Picnics in this country are an art form, no less. The Brits will contentedly bring along their picnics - sometimes improvised at the supermarket - and sit on (gradually dampening) grass, each on a tiny spot of about 50cm2 for the duration of an opera that lasts about 3 and a half hours.

 

Tuesday evening The Royal Opera’s live performance of Verdi’s La Traviata was played on big screens across the UK - I was watching, equipped with food, wine and friends from the park in Canary Wharf. The temptation to raise glasses at the chorus Libiamo libiamo ne’ lieti calici, which reminded me of my dad’s singing, was too much to resist. Let us drink, let us toast with these happy flutes.

 

The story of La Traviata (the fallen woman) is one of partying, decadence, love and prostitution, jealousy, parental control, money, sickness and death. A 19th century bestseller, page turner and musical triumph (although at its first performance in Venice in 1853 the public hated it). Thank you to one of my friends who actually shed some tears at the finale - opera still tugs at our heartstrings in the 21st century.

Thursday, July 2, 2009

The Jeff Koons Craze

Yesterday evening I was invited to attend the opening of the Jeff Koons: 
Popeye Series exhibition at the Serpentine Gallery in Hyde Park. The queues stretched around the block – which happens to be the entirety of one side of Kensington Gardens. And this was for the pulsed entry VIP visit, which I was luckily on time for. Inside the white gallery spaces, I could not believe the number of people – and these were not ordinary people! High flying artiste types, great American collectors (or so I was told) the fashionistas of the art world, lots of them young and beautiful. It struck me that for a world that presumes to commentate on the state of society, in some ways it is truly conventional.
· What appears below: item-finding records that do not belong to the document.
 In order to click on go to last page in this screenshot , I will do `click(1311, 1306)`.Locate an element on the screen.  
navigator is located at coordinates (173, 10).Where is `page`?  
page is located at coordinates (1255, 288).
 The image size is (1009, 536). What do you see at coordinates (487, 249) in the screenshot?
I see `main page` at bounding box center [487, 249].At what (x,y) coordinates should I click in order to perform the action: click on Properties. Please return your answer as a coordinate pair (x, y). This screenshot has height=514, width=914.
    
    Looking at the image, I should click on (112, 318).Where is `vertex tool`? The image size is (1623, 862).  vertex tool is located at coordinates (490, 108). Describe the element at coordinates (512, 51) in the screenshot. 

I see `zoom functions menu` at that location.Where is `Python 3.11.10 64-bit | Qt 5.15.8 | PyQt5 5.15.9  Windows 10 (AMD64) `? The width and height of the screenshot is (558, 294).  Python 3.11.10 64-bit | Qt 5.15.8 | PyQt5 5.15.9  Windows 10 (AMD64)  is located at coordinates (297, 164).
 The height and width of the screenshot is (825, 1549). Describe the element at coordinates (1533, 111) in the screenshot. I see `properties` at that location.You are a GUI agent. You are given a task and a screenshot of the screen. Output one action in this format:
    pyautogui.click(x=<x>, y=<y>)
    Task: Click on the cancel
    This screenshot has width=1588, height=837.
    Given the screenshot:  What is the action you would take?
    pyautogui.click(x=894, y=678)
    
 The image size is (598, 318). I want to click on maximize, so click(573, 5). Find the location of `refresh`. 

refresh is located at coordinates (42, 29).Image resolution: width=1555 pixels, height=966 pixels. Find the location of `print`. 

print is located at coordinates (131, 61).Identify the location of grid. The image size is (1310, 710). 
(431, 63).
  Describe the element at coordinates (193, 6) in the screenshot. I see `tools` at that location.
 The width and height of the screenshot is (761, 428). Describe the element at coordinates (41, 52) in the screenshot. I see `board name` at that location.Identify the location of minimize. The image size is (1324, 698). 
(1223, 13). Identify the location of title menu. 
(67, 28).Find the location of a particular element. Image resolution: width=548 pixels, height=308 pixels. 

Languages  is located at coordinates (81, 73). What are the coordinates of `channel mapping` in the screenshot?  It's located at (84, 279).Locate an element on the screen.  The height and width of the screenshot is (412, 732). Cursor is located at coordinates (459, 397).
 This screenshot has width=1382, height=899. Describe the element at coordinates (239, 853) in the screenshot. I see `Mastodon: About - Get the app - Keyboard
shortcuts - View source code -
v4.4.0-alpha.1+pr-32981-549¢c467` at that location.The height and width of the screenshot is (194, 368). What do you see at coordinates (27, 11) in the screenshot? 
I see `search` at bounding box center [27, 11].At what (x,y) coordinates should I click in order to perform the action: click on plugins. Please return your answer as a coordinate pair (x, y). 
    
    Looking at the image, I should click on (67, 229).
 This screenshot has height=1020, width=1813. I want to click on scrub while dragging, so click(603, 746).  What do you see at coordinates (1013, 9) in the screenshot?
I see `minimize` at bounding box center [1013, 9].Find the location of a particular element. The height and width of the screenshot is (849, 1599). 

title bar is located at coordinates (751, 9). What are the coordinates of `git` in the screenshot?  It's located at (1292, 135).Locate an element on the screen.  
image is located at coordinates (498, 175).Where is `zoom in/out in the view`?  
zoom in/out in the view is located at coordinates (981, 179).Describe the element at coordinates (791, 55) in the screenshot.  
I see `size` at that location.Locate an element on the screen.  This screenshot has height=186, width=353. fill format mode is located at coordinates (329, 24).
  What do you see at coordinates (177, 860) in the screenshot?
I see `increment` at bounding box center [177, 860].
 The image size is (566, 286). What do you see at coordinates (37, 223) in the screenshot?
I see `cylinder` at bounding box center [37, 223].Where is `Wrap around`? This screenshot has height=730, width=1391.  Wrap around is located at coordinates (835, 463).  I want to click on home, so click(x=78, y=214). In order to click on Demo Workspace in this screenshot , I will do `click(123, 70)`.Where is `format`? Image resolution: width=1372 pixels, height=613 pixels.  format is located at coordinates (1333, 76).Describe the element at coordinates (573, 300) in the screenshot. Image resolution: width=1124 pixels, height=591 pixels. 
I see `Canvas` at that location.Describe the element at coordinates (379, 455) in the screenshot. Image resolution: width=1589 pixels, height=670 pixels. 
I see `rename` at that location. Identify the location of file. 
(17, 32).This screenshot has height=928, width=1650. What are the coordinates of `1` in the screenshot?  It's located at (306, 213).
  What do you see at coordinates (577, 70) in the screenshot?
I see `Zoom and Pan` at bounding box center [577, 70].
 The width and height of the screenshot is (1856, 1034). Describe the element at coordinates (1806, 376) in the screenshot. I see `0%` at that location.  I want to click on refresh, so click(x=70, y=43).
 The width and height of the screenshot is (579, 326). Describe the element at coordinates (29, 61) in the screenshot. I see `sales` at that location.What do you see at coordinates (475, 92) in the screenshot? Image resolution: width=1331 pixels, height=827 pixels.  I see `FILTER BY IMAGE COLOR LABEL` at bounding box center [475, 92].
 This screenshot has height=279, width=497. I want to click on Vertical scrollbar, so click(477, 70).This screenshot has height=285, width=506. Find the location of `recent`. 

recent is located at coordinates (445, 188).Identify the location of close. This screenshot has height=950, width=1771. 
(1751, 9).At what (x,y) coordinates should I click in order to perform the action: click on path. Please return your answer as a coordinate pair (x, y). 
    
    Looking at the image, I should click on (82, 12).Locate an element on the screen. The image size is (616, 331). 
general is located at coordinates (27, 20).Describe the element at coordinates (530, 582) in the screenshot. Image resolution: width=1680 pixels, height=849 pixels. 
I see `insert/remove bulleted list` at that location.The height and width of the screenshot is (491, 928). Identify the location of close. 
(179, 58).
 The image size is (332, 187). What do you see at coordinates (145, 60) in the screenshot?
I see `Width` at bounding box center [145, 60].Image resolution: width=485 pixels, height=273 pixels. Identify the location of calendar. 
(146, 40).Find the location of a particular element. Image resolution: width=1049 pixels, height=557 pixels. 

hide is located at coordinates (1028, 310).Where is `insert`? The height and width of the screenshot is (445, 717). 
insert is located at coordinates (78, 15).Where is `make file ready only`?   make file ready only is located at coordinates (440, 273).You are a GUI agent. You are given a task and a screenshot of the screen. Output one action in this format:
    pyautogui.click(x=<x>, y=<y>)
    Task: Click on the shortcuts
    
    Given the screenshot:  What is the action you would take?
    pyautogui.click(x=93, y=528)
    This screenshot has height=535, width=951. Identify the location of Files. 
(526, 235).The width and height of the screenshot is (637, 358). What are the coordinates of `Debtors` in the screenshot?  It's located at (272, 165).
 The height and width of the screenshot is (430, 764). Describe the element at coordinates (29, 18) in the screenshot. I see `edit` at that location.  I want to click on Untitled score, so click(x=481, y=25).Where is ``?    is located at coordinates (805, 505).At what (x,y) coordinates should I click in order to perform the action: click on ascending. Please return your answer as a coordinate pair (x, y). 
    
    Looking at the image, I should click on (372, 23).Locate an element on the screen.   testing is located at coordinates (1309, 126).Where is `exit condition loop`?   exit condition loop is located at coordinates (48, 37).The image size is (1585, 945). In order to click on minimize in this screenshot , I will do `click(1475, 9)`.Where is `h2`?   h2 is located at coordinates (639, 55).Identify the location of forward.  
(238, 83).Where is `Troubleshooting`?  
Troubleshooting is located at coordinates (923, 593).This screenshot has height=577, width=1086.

Truth be told, I enjoyed myself - watching people people watch, drinking champagne, being obnoxious and over the top. It is a truism that you have to be part of that world to be part of it.

The art itself is quite surprising. Once you get over the thrill of the vibrant colours of the swimming pool inflatables and the Grosfillex chairs, the provocation of the vivid plastics (which are actually made of polychromed aluminium), the sexuality of the pin up airbrushed porn models, the superficial sense of banal fun – I found it deeply disturbing. In truly postmodern sense, the more garish it is, the more unsettling.

Take the 2D work Elvis - an oil on canvas depicting the same blonde female nude in two provocative poses. It resembles a diptych, with the famous lobster in the foreground between the two bodies. It is an attractive image, uneasily turning you into a voyeur, making you respond to the sexual come on (picture on http://www.jeffkoons.com search under Popeye and Elvis). And the more you look, the more you see. Very few words in the illustration-style grey and yellow background appear as you stare: Dance of Death.

I think this was the highlight of the evening – and the single thing that told me I needed to leave.